Stored data
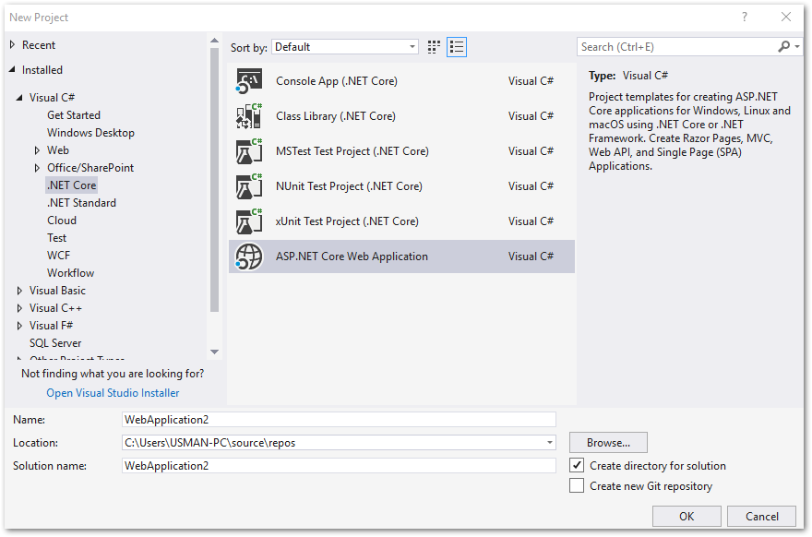This screenshot has width=812, height=537.
Task: Open dialog help via the question mark icon
Action: (x=744, y=17)
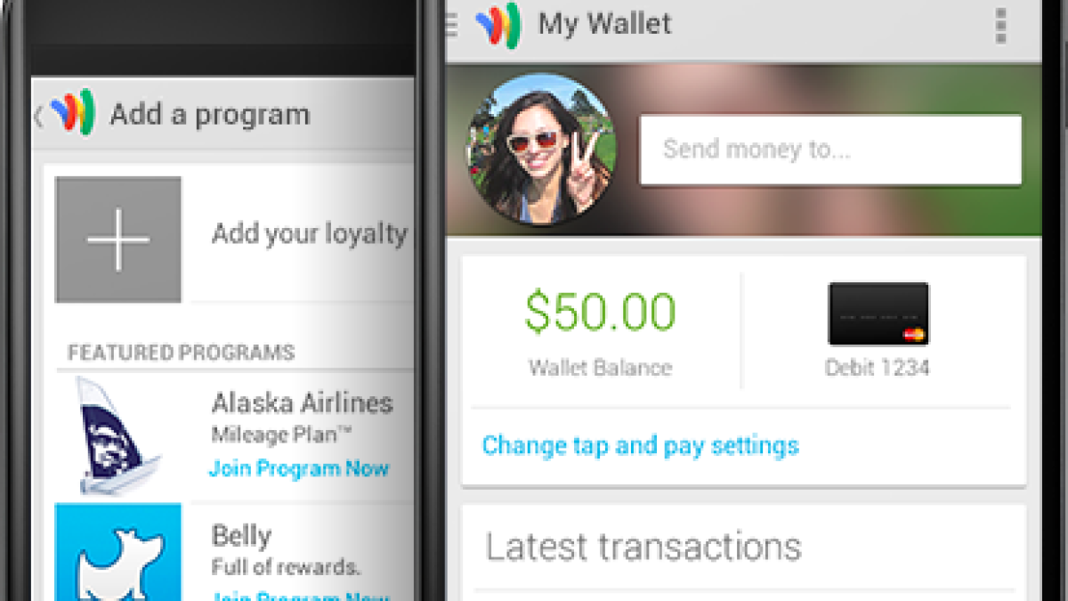
Task: Click Join Program Now for Alaska Airlines
Action: point(299,468)
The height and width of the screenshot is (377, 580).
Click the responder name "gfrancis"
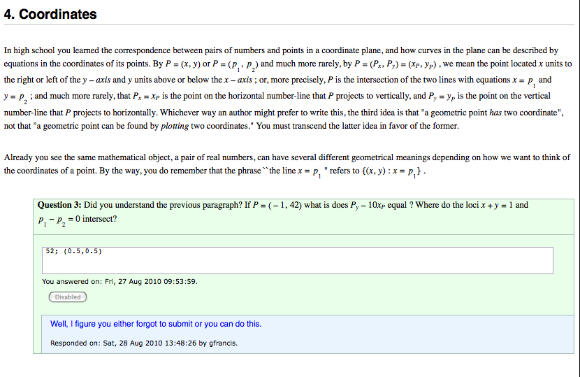pyautogui.click(x=222, y=343)
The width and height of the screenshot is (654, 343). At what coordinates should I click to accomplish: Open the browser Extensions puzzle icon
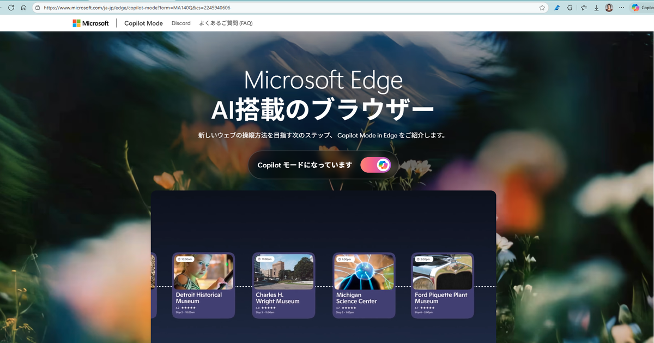(x=570, y=8)
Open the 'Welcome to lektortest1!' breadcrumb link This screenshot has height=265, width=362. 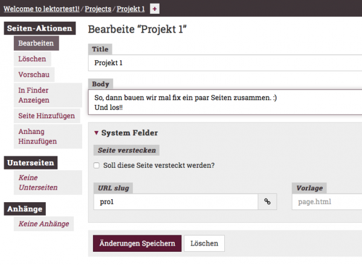click(x=42, y=9)
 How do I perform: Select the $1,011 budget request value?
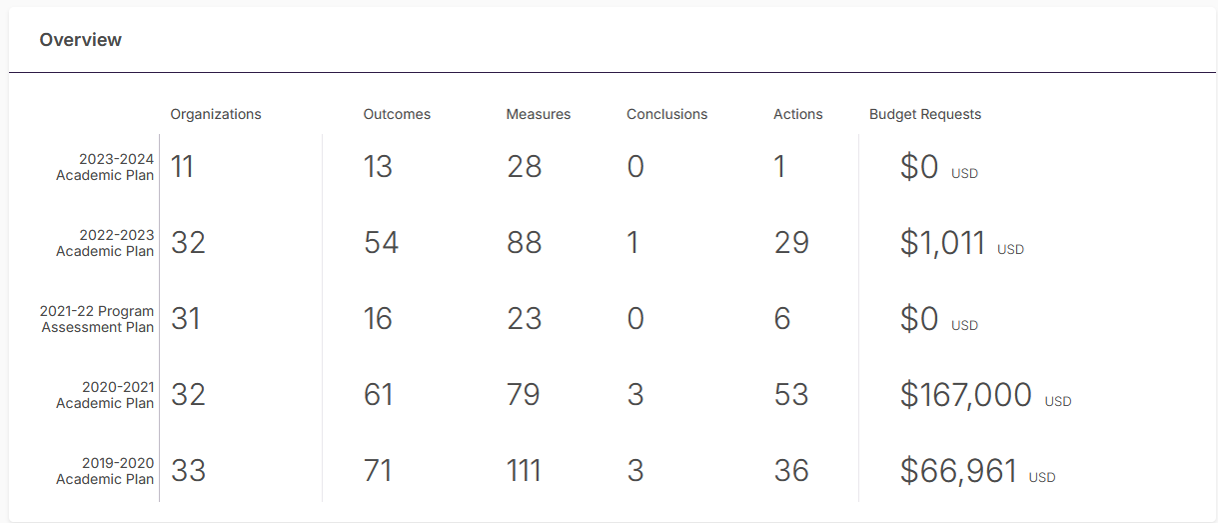point(942,243)
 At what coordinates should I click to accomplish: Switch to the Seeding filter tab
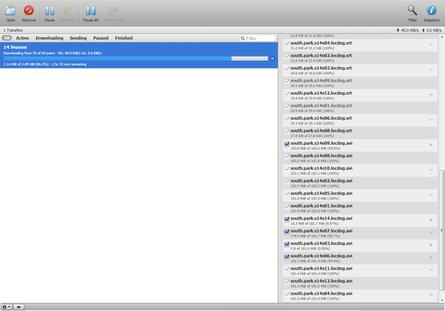click(x=78, y=38)
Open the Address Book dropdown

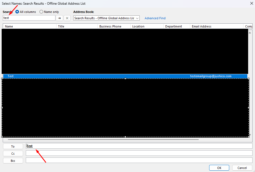[107, 18]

Exercise: Please copy exactly the lines from the one containing "How do I perform: Select" through the last line of the records above, both included, and leave out any pictures.

Response below:
 How do I perform: Select the $1,011 budget request value?
point(942,243)
 At what coordinates should I click to accomplish: Switch to the Seeding filter tab
click(x=78, y=38)
Open the Address Book dropdown

[107, 18]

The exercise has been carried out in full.